JOB >> Copy out every one of the records below word for word.

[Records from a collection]
★ ★ ★ ★ ★ ★ ★
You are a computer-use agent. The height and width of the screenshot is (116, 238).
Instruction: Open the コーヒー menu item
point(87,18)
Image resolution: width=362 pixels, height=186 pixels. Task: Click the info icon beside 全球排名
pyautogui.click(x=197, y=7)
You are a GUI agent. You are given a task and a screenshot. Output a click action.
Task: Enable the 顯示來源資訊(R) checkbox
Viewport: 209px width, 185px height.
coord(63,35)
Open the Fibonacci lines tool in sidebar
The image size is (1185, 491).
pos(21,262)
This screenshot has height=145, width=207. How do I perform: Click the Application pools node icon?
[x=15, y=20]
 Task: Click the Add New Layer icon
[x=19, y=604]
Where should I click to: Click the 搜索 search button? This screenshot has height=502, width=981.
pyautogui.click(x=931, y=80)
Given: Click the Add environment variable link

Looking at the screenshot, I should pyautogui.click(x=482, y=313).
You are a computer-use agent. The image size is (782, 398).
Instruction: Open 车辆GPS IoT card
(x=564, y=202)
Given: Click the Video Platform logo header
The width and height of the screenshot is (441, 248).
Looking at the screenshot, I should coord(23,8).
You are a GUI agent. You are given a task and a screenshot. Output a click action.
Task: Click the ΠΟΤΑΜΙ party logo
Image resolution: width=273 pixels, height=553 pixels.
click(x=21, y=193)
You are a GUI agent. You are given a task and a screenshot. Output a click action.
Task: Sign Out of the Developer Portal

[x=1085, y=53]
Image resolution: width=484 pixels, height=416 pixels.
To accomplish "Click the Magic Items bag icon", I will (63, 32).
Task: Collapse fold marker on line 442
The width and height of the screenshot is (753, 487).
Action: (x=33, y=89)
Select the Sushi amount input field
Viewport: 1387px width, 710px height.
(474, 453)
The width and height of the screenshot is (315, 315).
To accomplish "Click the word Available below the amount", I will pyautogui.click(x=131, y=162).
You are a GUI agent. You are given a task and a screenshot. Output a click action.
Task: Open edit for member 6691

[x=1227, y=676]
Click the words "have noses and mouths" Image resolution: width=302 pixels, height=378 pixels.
★ ★ ★ ★ ★ ★ ★
RESPONSE TO THIS EXERCISE >>
You are a computer-use agent. The height and width of the screenshot is (116, 238).
Instruction: Open the コーヒー menu item
point(87,18)
Image resolution: width=362 pixels, height=186 pixels. Task: Click the info icon beside 全球排名
pyautogui.click(x=197, y=7)
You are a GUI agent. You are given a task and a screenshot. Output a click action.
Task: Enable the 顯示來源資訊(R) checkbox
Viewport: 209px width, 185px height.
coord(63,35)
Open the Fibonacci lines tool in sidebar
The image size is (1185, 491).
pos(21,262)
This screenshot has height=145, width=207. How do I perform: Click the Application pools node icon?
[x=15, y=20]
 Task: Click the Add New Layer icon
[x=19, y=604]
Where should I click to: Click the 搜索 search button? This screenshot has height=502, width=981.
pyautogui.click(x=931, y=80)
Given: Click the Add environment variable link

Looking at the screenshot, I should pyautogui.click(x=482, y=313).
You are a computer-use agent. The image size is (782, 398).
Instruction: Open 车辆GPS IoT card
(x=564, y=202)
Given: Click the Video Platform logo header
The width and height of the screenshot is (441, 248).
Looking at the screenshot, I should coord(23,8).
You are a GUI agent. You are given a task and a screenshot. Output a click action.
Task: Click the ΠΟΤΑΜΙ party logo
Image resolution: width=273 pixels, height=553 pixels.
click(x=21, y=193)
You are a GUI agent. You are given a task and a screenshot. Output a click action.
Task: Sign Out of the Developer Portal

[x=1085, y=53]
Image resolution: width=484 pixels, height=416 pixels.
To accomplish "Click the Magic Items bag icon", I will (63, 32).
Task: Collapse fold marker on line 442
The width and height of the screenshot is (753, 487).
Action: (x=33, y=89)
Select the Sushi amount input field
Viewport: 1387px width, 710px height.
(474, 453)
The width and height of the screenshot is (315, 315).
To accomplish "Click the word Available below the amount", I will pyautogui.click(x=131, y=162).
You are a GUI agent. You are given a task and a screenshot. Output a click action.
Task: Open edit for member 6691

[x=1227, y=676]
Click the words "have noses and mouths" Image resolution: width=302 pixels, height=378 pixels.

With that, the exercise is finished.